# Just Switched to Tivo- Wish you had this like Dish, Directv, and cable



## scottchez (Dec 2, 2003)

%TIVO Suggestion Box

Hope I did not make a Mistake switching to TIVO on CABLE, really missing the HD Auto Tune, had that feature for many years

I have had Dishnetwork, Directv, and Cable DVR boxes.
I saw how advanced the TIVO is so I switched from DISH to TIVO on Cox Cable.

Sure Wish it had HD Auto Tune like everyone else did, who would of thought a box so advanced as the TIVO Bolt Plus would not have this feature, it has been on Dish, Directv, and Cable for many years.

Pressing D to jump to the HD channel does not cut it. Now your box is tuning to TWO channels, takes too long plus now your the 1000 range in the guide.
Since TIVO already has the Press D to jump to HD, this tells me the guide data is already there to implement this as an optional feature that you can turn on or off. (LET THE CUSTOMER DECIDE).

One could say just hide all the SD channels in the 100 range but that is not good either as now instead of punching in say channel 5 for Local CBS you have to do 1005. Too many digits. Its not as fast, plus many grew up learning the SD channels on cable over the years like say weather is on channel 43 , not 1043.

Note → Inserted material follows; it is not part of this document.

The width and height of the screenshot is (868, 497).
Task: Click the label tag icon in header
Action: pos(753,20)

Tivo, Please consider this feature add request. I know you can do it, you have the Guide data already with the Press D for HD, just write in your code for IF HD AUTO TUNE ON then when the Press D option is there, just auto tune to it. Should be simple coding.


----------



## ajwees41 (May 7, 2006)

scottchez said:


> %TIVO Suggestion Box
> 
> Hope I did not make a Mistake switching to TIVO on CABLE, really missing the HD Auto Tune, had that feature for many years
> 
> ...


I think cox/cable cards need to do it easiest why now hide non hd channels in guide


----------



## compnurd (Oct 6, 2011)

This is not Tivo issue. Your cable company has to map there channels this way and very few of them do


----------



## osu1991 (Mar 6, 2015)

Dish maps all the HD channels in the 9000's down to the original SD channel equivalents. I don't think many cable providers do that, although I think the new cox DTA's are programmed to do that. 

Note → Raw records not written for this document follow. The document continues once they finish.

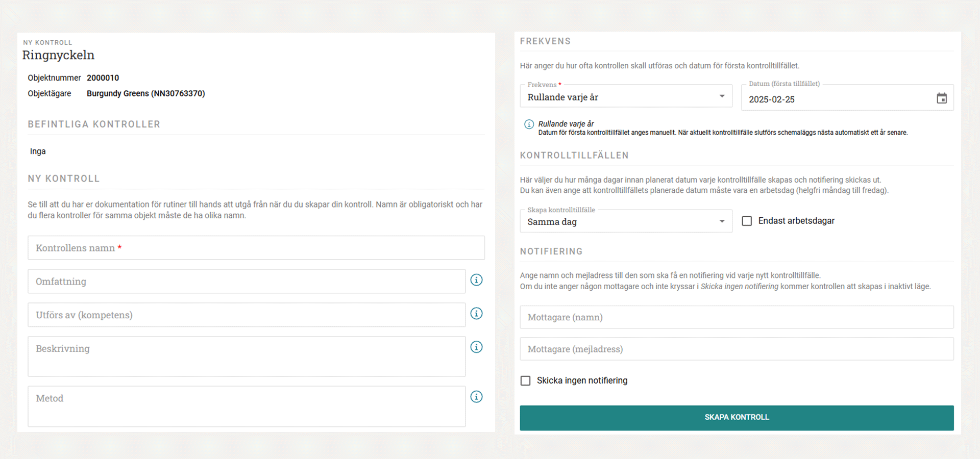The width and height of the screenshot is (980, 459).
Task: Select the Mottagare (mejladress) field
Action: 736,349
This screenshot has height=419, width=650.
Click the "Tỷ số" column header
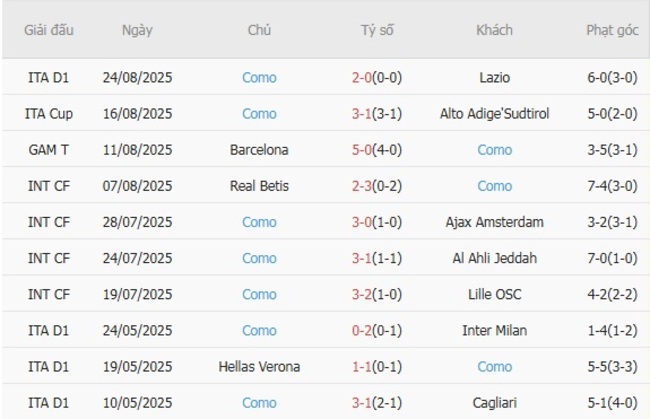click(x=377, y=30)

After 17 yrs I left Dish for cox last year and the cheap bundle with tivos at our homes in Oklahoma and Nevada. I just block everything below 1000 then set it up more like Dish as Dish has done a great job of having like themed channels together. I now have locals between 1000 and 1099. Basic cable channels like USA discovery tlc etc ..in the 1100-1199 range. Themed channels like food travel HGTV etc. in the 1200 range. Sports in 1300 news in 1400 and movies in the 1500. 

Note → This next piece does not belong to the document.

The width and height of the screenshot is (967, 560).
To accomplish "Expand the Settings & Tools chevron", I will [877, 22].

I've never direct tuned channels even with dish. It's been over 20 yrs since I had cox before and only 4 of our locals are actually on the same channel as their OTA number so having them remap isn't a big deal as I had to learn new channels anyway when I switched.


----------



## scottchez (Dec 2, 2003)

Thank you osu1991
I just set mine up that way, better now.
Thank you


----------



## compnurd (Oct 6, 2011)

osu1991 said:


> Dish maps all the HD channels in the 9000's down to the original SD channel equivalents. I don't think many cable providers do that, although I think the new cox DTA's are programmed to do that.
> 
> After 17 yrs I left Dish for cox last year and the cheap bundle with tivos at our homes in Oklahoma and Nevada. I just block everything below 1000 then set it up more like Dish as Dish has done a great job of having like themed channels together. I now have locals between 1000 and 1099. Basic cable channels like USA discovery tlc etc ..in the 1100-1199 range. Themed channels like food travel HGTV etc. in the 1200 range. Sports in 1300 news in 1400 and movies in the 1500.
> 
> I've never direct tuned channels even with dish. It's been over 20 yrs since I had cox before and only 4 of our locals are actually on the same channel as their OTA number so having them remap isn't a big deal as I had to learn new channels anyway when I switched.


Wait. What did you do?


----------



## osu1991 (Mar 6, 2015)

compnurd said:


> Wait. What did you do?


Basically just made a favorites list of subscribed channels. It doesn't help with the autotune to HD channel, but it helps with the overall channel layout. Definitely makes it more friendly to former Dish users. Cox has channels all over the place below 1000. There are theme packs above the 1000's that the Cox Contour 2 dvrs can use. Sports, Kids, Living, etc...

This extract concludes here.